Tuesday, January 26, 2016

Being an Asian American and a female with autism

I never written about my experiences about what's it like being both a woman and a person of color on the autism spectrum.  But I think it's a topic that's important as both females and ethnic minorities are vastly underrepresented in the autism community.  There is also less talk of how these identities intersect and how the experiences and perceptions of autism are different due to intersectionality.  Let me start by saying that I am one of the few Asian American women (or part of an ethnic minority groups for that matter) who is very active in the autism community.  Most of the self-advocates I know are white.  While I am happy that there are autism self advocates who can tell their story, I feel sad at the same time that there aren't so many others with intersecting identites (e.g. being part of an ethnic minority group and a woman) out there telling there stories.  In addition to my personal experiences with being autistic,  I had to deal with marginalization both as being part of an Asian American but also being a female and the negative stereotypes associated with it.  I never really thought that hard about these identities until I started taking college classes that dicuss marginalization due to both gender and race.  This is when I began thinking deeply about how these statuses began affecting my life.   The vast majority of people on the autism spectrum that I personally know are mostly male.  I can honestly say that the boys with autism are different from me in terms of interests and the way autism is express.   I sometimes wished I knew more girls on the autism spectrum and that interventions for people on the autism spectrum had a component of emotional support instead of being ( there will be a future blog post of what I mean by this in the future) based on just learning skills.    I also have to deal with stereotypes associated with traditional gender roles that  conflicts with my autism like being into fashion and trends and the expectation that I have to be social.  Having autism, social interactions are hard because of my social anxiety and I am also an introvert (another post on this will be discussed later).  Since girls and women are expected to be social, it is hard to conform to this stereotype and the negative perceptions that I would viewed as cold and uncaring for not conforming.  

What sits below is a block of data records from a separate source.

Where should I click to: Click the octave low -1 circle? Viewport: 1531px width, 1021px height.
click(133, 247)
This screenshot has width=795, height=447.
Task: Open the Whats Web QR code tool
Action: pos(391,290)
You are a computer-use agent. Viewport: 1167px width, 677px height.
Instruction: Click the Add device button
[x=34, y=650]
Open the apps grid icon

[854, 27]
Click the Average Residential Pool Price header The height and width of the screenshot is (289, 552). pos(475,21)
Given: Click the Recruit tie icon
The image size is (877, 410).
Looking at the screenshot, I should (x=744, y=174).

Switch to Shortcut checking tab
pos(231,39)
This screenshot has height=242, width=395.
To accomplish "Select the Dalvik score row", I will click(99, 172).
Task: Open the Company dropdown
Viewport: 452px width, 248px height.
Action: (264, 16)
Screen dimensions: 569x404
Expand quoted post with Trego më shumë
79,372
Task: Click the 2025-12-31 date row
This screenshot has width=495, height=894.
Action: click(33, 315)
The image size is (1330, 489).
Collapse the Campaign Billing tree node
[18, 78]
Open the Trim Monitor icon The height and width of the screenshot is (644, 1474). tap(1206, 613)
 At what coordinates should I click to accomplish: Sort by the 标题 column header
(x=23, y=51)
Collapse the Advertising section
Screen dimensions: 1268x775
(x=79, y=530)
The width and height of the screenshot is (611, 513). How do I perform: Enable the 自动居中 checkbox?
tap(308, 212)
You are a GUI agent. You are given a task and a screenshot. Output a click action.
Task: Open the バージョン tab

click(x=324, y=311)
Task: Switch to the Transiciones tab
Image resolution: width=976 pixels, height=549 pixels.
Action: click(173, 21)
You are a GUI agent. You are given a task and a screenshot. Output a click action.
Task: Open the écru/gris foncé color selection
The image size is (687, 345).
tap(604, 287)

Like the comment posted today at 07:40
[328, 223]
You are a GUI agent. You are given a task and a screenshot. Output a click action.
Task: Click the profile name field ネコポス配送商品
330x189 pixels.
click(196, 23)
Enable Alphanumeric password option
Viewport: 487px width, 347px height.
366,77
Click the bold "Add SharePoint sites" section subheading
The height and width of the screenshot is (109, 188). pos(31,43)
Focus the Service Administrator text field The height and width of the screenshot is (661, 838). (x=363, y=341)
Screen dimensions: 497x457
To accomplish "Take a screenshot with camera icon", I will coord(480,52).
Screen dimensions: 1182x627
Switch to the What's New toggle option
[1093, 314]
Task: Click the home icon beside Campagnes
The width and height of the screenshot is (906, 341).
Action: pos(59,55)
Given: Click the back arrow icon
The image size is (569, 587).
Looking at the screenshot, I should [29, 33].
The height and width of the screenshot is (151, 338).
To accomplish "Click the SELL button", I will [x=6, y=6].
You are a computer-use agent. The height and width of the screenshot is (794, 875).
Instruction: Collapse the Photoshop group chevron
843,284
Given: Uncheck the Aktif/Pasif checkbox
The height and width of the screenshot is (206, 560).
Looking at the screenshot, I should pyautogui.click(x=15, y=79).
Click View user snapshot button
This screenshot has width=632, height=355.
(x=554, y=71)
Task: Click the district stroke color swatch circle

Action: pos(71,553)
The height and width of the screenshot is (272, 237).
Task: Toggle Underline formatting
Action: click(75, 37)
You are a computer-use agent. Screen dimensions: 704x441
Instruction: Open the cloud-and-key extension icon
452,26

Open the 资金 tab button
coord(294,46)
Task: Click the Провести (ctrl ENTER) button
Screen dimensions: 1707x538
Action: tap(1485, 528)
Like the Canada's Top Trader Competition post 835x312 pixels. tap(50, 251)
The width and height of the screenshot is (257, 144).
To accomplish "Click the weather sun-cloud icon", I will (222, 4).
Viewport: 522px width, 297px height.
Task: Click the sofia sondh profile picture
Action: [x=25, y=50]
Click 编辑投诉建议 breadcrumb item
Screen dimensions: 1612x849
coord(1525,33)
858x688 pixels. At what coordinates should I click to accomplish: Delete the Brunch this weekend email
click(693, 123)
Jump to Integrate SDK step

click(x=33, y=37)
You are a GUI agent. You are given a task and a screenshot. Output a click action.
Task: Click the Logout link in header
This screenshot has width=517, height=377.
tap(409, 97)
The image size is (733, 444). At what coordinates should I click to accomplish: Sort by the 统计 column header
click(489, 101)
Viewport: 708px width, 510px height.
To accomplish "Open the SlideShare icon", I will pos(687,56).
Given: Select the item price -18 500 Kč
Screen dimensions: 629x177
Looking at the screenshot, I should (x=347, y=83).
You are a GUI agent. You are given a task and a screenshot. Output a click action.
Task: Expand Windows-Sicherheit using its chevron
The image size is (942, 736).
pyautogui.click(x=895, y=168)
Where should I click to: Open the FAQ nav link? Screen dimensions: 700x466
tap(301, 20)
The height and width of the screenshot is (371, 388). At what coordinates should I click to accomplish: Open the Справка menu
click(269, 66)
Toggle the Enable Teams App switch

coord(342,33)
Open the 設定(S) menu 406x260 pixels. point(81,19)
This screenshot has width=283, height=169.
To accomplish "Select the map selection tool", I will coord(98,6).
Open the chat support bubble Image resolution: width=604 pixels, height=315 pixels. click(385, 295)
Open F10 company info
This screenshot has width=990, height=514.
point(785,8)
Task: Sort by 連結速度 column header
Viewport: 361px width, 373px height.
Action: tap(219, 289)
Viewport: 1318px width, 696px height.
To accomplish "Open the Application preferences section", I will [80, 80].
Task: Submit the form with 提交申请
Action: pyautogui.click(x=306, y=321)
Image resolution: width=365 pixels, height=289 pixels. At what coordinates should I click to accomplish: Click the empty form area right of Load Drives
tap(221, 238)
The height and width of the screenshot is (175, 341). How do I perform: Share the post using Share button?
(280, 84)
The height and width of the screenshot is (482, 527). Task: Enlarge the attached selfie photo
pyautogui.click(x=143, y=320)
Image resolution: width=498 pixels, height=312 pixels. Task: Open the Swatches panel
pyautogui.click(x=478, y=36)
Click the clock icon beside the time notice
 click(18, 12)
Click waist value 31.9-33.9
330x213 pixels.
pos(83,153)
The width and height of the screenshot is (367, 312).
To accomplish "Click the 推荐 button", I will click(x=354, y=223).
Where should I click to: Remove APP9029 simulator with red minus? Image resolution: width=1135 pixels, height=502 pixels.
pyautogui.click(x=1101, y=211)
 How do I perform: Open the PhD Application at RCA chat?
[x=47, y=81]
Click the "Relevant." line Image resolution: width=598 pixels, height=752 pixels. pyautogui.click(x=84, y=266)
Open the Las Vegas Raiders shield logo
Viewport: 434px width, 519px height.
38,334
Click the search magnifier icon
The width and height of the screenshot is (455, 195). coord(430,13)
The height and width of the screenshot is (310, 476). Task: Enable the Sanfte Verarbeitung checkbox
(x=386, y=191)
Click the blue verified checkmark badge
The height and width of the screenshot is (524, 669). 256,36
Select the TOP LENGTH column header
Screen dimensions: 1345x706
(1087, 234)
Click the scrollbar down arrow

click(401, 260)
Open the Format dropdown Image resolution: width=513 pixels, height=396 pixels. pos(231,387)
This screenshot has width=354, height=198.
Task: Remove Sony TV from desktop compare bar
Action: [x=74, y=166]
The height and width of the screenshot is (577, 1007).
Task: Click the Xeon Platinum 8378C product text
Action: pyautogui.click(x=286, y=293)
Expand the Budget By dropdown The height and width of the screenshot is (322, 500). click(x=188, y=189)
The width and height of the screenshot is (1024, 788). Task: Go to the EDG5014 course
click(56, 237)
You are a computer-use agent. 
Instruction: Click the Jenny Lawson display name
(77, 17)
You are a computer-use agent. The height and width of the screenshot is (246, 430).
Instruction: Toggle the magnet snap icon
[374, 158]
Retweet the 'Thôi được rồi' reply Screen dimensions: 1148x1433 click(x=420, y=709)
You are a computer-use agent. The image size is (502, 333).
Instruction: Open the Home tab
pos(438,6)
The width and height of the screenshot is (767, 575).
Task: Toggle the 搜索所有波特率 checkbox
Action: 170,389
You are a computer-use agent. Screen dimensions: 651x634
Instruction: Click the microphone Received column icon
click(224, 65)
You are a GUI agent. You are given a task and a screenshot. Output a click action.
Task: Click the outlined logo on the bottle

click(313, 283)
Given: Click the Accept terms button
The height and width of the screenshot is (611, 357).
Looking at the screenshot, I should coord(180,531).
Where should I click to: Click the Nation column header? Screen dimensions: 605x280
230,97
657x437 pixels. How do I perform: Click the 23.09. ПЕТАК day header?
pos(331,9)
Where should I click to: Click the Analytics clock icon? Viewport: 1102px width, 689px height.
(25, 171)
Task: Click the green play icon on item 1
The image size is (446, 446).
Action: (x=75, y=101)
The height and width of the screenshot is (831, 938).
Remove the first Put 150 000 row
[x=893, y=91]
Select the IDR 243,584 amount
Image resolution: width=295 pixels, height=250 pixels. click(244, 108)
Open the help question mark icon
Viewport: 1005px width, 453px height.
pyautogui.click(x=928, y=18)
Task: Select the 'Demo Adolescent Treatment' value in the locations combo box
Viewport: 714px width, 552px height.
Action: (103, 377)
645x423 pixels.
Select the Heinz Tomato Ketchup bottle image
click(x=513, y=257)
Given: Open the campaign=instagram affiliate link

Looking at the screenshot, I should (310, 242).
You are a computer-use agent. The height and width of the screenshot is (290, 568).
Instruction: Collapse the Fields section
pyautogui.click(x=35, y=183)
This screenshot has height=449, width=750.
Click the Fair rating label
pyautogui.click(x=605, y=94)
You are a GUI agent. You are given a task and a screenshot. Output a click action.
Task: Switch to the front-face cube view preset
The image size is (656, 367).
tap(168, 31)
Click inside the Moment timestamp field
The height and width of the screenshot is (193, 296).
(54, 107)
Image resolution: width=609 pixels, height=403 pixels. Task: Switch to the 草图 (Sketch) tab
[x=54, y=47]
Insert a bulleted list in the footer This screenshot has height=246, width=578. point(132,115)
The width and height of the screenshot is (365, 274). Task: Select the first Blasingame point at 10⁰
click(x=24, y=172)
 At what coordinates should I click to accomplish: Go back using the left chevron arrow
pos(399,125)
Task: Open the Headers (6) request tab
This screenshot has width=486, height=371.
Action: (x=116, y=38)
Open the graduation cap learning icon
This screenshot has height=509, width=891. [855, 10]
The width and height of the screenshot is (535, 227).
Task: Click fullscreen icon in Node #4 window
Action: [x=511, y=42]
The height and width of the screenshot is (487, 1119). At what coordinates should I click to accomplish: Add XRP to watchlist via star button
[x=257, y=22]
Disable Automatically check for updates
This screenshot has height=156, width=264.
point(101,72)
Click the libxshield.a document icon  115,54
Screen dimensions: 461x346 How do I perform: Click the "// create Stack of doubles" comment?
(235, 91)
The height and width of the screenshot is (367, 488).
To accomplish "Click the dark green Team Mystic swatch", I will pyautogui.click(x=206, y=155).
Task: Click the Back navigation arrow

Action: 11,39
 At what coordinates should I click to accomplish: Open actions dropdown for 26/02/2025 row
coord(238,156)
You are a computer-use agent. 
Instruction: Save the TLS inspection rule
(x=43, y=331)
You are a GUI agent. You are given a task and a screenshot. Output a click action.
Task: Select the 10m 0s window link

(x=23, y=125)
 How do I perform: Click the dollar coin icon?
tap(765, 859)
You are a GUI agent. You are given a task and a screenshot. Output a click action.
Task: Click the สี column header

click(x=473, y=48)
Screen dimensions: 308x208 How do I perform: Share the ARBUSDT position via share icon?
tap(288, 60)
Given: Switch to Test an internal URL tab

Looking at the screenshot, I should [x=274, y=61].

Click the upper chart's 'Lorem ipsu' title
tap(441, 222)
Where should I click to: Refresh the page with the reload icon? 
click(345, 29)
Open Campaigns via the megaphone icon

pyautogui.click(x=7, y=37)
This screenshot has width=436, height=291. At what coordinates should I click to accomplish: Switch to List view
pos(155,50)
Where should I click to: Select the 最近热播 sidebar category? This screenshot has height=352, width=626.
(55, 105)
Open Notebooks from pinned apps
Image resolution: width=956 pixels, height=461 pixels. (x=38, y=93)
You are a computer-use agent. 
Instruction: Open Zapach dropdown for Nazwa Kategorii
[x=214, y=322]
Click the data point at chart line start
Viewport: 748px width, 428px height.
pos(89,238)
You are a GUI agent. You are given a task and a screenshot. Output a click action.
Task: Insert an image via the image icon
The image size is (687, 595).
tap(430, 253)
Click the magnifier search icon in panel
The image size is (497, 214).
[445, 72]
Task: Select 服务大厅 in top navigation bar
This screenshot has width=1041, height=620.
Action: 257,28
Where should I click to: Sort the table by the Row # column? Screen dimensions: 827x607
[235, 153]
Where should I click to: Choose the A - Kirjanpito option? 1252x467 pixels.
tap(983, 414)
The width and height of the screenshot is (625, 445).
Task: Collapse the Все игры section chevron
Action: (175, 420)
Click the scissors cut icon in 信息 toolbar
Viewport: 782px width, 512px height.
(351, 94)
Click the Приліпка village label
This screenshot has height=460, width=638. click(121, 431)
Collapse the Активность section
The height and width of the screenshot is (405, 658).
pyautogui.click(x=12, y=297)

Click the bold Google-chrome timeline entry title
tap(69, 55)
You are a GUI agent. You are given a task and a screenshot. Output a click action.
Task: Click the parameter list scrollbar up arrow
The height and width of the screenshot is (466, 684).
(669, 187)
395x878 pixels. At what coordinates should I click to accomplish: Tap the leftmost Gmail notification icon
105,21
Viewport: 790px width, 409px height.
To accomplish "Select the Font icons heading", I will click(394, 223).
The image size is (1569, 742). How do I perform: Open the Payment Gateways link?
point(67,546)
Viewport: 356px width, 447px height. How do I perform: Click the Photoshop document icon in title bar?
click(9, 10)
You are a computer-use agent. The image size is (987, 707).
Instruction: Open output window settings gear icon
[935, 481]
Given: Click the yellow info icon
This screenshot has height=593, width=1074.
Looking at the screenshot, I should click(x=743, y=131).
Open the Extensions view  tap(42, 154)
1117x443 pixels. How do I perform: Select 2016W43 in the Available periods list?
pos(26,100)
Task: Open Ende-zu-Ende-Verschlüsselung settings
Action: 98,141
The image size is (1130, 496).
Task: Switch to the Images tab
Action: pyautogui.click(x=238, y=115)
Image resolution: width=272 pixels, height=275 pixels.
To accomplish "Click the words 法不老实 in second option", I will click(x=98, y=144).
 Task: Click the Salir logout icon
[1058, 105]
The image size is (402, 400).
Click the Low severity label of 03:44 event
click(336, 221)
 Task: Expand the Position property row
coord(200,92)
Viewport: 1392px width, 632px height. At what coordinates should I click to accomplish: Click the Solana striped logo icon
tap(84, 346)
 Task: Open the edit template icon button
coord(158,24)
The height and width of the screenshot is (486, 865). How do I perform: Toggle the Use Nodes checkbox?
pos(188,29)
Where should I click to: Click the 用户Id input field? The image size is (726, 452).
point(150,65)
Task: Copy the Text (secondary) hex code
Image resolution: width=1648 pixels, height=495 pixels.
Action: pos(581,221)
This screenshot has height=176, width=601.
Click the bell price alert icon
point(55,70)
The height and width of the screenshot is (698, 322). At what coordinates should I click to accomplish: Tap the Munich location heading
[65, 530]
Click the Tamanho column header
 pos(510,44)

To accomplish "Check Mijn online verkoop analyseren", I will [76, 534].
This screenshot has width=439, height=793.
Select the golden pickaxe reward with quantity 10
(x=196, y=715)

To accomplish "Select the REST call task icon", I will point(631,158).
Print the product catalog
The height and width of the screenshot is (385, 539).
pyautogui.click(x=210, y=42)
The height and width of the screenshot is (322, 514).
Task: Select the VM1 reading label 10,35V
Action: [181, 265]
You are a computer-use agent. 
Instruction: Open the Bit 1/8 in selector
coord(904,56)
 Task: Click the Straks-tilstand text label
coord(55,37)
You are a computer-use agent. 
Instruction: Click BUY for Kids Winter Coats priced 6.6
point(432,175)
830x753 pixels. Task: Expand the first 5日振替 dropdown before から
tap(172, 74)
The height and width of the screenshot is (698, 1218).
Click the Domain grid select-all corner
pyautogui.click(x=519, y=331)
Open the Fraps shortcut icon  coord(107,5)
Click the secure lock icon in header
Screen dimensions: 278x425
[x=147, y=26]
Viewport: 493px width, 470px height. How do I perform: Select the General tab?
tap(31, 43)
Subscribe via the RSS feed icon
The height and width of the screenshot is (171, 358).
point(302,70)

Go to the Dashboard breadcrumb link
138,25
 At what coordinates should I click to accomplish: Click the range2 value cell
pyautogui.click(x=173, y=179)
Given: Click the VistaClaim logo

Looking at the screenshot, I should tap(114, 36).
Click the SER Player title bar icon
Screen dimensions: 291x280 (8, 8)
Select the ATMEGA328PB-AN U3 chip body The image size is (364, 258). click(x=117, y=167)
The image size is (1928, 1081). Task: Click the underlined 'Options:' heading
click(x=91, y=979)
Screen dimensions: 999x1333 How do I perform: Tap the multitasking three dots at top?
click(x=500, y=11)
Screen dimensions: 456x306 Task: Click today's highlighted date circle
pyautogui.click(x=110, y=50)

Now I will discuss my view of autism in terms of my race.  I cannot speak about the African American or Latino perspectives since I don't have much knowledge  about those two ethnic minority groups but I will talk about the Asian American perspective on autism spectrum disorder.  What I am aware is that the Asian American community tends to be silent when it comes to special needs which include autism.  They tend to not want to get involved in the autism community because it's a sign of personal shame and all about the honor system.    The reason why I am so open about my diagnosis is because my parents were not the typical Asian family.  My mother was involved in numerous autism groups and was dedicated to making sure I got the best interventions and services that will help me thrive.   However where my Asian American identity intersects with my identity of having autism is that I want to be very open about my condition but at the same time the Asian American community (especially the Japanese American community) is not very open and accommodating about my disability.  This is why I maintain sort of distance from the Asian American community.  These stories of double marginalization in addition to the autism diagnosis are seldomly shared and how the expectations due to one's race and gender can conflict with autism and how it is hard to identify with people of either groups because they don't share the same experiences.  I am happy that I can share both my experiences of being a woman and a person of color on the autism spectrum.